*Your goal*
Rewrite the material below as a JSON list of strings, with each line as its own string and blank lines left out.

*Task input*
· · · ·
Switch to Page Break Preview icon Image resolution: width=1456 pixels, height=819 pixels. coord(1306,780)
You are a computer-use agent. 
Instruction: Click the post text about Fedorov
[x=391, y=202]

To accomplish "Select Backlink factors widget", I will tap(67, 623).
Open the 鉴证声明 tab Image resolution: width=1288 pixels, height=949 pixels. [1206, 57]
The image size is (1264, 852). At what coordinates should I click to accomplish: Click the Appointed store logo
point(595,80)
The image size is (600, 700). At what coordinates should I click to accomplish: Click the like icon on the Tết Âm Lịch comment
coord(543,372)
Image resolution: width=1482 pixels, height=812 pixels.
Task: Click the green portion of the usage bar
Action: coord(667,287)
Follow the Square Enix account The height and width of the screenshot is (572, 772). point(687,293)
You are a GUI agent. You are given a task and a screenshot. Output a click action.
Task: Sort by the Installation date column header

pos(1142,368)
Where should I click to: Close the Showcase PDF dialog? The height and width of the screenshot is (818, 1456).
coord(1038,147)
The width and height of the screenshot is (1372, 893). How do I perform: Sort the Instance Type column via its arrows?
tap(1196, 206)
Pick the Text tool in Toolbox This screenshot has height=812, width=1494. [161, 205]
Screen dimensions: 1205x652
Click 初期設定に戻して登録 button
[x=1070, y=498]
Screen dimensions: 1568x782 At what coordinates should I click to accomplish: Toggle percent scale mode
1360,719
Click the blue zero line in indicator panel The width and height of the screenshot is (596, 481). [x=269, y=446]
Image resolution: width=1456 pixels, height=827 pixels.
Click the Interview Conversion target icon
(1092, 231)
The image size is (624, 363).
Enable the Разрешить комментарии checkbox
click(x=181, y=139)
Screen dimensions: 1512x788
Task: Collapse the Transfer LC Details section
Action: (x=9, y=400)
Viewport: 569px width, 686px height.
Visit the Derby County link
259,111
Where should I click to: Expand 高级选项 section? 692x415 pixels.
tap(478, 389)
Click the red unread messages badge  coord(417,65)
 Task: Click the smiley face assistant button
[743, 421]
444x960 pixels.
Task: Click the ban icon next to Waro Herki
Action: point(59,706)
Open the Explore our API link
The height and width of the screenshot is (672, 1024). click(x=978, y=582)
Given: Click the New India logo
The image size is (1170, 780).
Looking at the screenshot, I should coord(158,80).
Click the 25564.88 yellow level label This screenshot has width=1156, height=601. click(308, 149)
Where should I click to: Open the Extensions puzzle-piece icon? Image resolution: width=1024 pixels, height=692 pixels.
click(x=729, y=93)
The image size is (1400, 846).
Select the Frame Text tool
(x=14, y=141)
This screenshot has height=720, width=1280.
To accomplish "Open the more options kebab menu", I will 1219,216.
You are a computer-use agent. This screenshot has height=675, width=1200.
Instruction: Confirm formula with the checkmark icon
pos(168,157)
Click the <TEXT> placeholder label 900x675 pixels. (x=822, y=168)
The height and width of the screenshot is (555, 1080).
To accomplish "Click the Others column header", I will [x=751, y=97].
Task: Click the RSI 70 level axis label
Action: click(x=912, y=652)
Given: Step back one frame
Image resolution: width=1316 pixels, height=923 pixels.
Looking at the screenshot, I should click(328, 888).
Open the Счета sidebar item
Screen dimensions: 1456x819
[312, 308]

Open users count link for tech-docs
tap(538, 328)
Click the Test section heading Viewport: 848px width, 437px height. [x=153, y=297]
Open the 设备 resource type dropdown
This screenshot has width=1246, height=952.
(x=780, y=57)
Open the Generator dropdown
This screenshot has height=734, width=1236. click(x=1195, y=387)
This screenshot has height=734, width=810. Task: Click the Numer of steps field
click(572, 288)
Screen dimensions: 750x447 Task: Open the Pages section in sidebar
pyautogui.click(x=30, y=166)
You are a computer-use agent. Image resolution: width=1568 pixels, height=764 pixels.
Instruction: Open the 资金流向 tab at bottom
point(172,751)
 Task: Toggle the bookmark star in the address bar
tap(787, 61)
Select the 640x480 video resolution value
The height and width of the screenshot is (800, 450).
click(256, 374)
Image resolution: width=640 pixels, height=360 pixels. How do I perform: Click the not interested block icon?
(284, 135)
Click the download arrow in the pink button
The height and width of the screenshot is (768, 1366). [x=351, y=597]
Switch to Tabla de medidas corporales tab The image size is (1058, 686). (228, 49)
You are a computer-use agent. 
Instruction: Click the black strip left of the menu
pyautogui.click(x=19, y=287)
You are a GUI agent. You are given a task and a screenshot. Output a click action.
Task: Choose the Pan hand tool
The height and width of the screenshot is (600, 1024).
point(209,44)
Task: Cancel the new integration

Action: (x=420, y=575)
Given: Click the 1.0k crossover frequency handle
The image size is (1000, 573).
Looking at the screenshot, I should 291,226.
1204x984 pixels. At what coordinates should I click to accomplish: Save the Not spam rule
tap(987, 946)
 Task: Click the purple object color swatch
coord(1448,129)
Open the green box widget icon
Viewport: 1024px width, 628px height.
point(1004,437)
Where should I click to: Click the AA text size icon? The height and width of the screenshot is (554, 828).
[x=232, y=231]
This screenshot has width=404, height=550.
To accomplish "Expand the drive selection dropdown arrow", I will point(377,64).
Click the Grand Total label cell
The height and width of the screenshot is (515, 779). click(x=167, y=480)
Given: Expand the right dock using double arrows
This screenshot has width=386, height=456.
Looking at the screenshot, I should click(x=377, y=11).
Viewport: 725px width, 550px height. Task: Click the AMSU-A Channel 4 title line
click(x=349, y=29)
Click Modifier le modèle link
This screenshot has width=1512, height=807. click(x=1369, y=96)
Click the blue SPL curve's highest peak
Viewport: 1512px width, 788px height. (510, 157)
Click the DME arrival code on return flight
· · · ·
*Exercise solution*
[
  "Switch to Page Break Preview icon Image resolution: width=1456 pixels, height=819 pixels. coord(1306,780)",
  "You are a computer-use agent. ",
  "Instruction: Click the post text about Fedorov",
  "[x=391, y=202]",
  "To accomplish \"Select Backlink factors widget\", I will tap(67, 623).",
  "Open the 鉴证声明 tab Image resolution: width=1288 pixels, height=949 pixels. [1206, 57]",
  "The image size is (1264, 852). At what coordinates should I click to accomplish: Click the Appointed store logo",
  "point(595,80)",
  "The image size is (600, 700). At what coordinates should I click to accomplish: Click the like icon on the Tết Âm Lịch comment",
  "coord(543,372)",
  "Image resolution: width=1482 pixels, height=812 pixels.",
  "Task: Click the green portion of the usage bar",
  "Action: coord(667,287)",
  "Follow the Square Enix account The height and width of the screenshot is (572, 772). point(687,293)",
  "You are a GUI agent. You are given a task and a screenshot. Output a click action.",
  "Task: Sort by the Installation date column header",
  "pos(1142,368)",
  "Where should I click to: Close the Showcase PDF dialog? The height and width of the screenshot is (818, 1456).",
  "coord(1038,147)",
  "The width and height of the screenshot is (1372, 893). How do I perform: Sort the Instance Type column via its arrows?",
  "tap(1196, 206)",
  "Pick the Text tool in Toolbox This screenshot has height=812, width=1494. [161, 205]",
  "Screen dimensions: 1205x652",
  "Click 初期設定に戻して登録 button",
  "[x=1070, y=498]",
  "Screen dimensions: 1568x782 At what coordinates should I click to accomplish: Toggle percent scale mode",
  "1360,719",
  "Click the blue zero line in indicator panel The width and height of the screenshot is (596, 481). [x=269, y=446]",
  "Image resolution: width=1456 pixels, height=827 pixels.",
  "Click the Interview Conversion target icon",
  "(1092, 231)",
  "The image size is (624, 363).",
  "Enable the Разрешить комментарии checkbox",
  "click(x=181, y=139)",
  "Screen dimensions: 1512x788",
  "Task: Collapse the Transfer LC Details section",
  "Action: (x=9, y=400)",
  "Viewport: 569px width, 686px height.",
  "Visit the Derby County link",
  "259,111",
  "Where should I click to: Expand 高级选项 section? 692x415 pixels.",
  "tap(478, 389)",
  "Click the red unread messages badge  coord(417,65)",
  " Task: Click the smiley face assistant button",
  "[743, 421]",
  "444x960 pixels.",
  "Task: Click the ban icon next to Waro Herki",
  "Action: point(59,706)",
  "Open the Explore our API link",
  "The height and width of the screenshot is (672, 1024). click(x=978, y=582)",
  "Given: Click the New India logo",
  "The image size is (1170, 780).",
  "Looking at the screenshot, I should coord(158,80).",
  "Click the 25564.88 yellow level label This screenshot has width=1156, height=601. click(308, 149)",
  "Where should I click to: Open the Extensions puzzle-piece icon? Image resolution: width=1024 pixels, height=692 pixels.",
  "click(x=729, y=93)",
  "The image size is (1400, 846).",
  "Select the Frame Text tool",
  "(x=14, y=141)",
  "This screenshot has height=720, width=1280.",
  "To accomplish \"Open the more options kebab menu\", I will 1219,216.",
  "You are a computer-use agent. This screenshot has height=675, width=1200.",
  "Instruction: Confirm formula with the checkmark icon",
  "pos(168,157)",
  "Click the <TEXT> placeholder label 900x675 pixels. (x=822, y=168)",
  "The height and width of the screenshot is (555, 1080).",
  "To accomplish \"Click the Others column header\", I will [x=751, y=97].",
  "Task: Click the RSI 70 level axis label",
  "Action: click(x=912, y=652)",
  "Given: Step back one frame",
  "Image resolution: width=1316 pixels, height=923 pixels.",
  "Looking at the screenshot, I should click(328, 888).",
  "Open the Счета sidebar item",
  "Screen dimensions: 1456x819",
  "[312, 308]",
  "Open users count link for tech-docs",
  "tap(538, 328)",
  "Click the Test section heading Viewport: 848px width, 437px height. [x=153, y=297]",
  "Open the 设备 resource type dropdown",
  "This screenshot has width=1246, height=952.",
  "(x=780, y=57)",
  "Open the Generator dropdown",
  "This screenshot has height=734, width=1236. click(x=1195, y=387)",
  "This screenshot has height=734, width=810. Task: Click the Numer of steps field",
  "click(572, 288)",
  "Screen dimensions: 750x447 Task: Open the Pages section in sidebar",
  "pyautogui.click(x=30, y=166)",
  "You are a computer-use agent. Image resolution: width=1568 pixels, height=764 pixels.",
  "Instruction: Open the 资金流向 tab at bottom",
  "point(172,751)",
  " Task: Toggle the bookmark star in the address bar",
  "tap(787, 61)",
  "Select the 640x480 video resolution value",
  "The height and width of the screenshot is (800, 450).",
  "click(256, 374)",
  "Image resolution: width=640 pixels, height=360 pixels. How do I perform: Click the not interested block icon?",
  "(284, 135)",
  "Click the download arrow in the pink button",
  "The height and width of the screenshot is (768, 1366). [x=351, y=597]",
  "Switch to Tabla de medidas corporales tab The image size is (1058, 686). (228, 49)",
  "You are a computer-use agent. ",
  "Instruction: Click the black strip left of the menu",
  "pyautogui.click(x=19, y=287)",
  "You are a GUI agent. You are given a task and a screenshot. Output a click action.",
  "Task: Choose the Pan hand tool",
  "The height and width of the screenshot is (600, 1024).",
  "point(209,44)",
  "Task: Cancel the new integration",
  "Action: (x=420, y=575)",
  "Given: Click the 1.0k crossover frequency handle",
  "The image size is (1000, 573).",
  "Looking at the screenshot, I should 291,226.",
  "1204x984 pixels. At what coordinates should I click to accomplish: Save the Not spam rule",
  "tap(987, 946)",
  " Task: Click the purple object color swatch",
  "coord(1448,129)",
  "Open the green box widget icon",
  "Viewport: 1024px width, 628px height.",
  "point(1004,437)",
  "Where should I click to: Click the AA text size icon? The height and width of the screenshot is (554, 828).",
  "[x=232, y=231]",
  "This screenshot has width=404, height=550.",
  "To accomplish \"Expand the drive selection dropdown arrow\", I will point(377,64).",
  "Click the Grand Total label cell",
  "The height and width of the screenshot is (515, 779). click(x=167, y=480)",
  "Given: Expand the right dock using double arrows",
  "This screenshot has width=386, height=456.",
  "Looking at the screenshot, I should click(x=377, y=11).",
  "Viewport: 725px width, 550px height. Task: Click the AMSU-A Channel 4 title line",
  "click(x=349, y=29)",
  "Click Modifier le modèle link",
  "This screenshot has width=1512, height=807. click(x=1369, y=96)",
  "Click the blue SPL curve's highest peak",
  "Viewport: 1512px width, 788px height. (510, 157)",
  "Click the DME arrival code on return flight"
]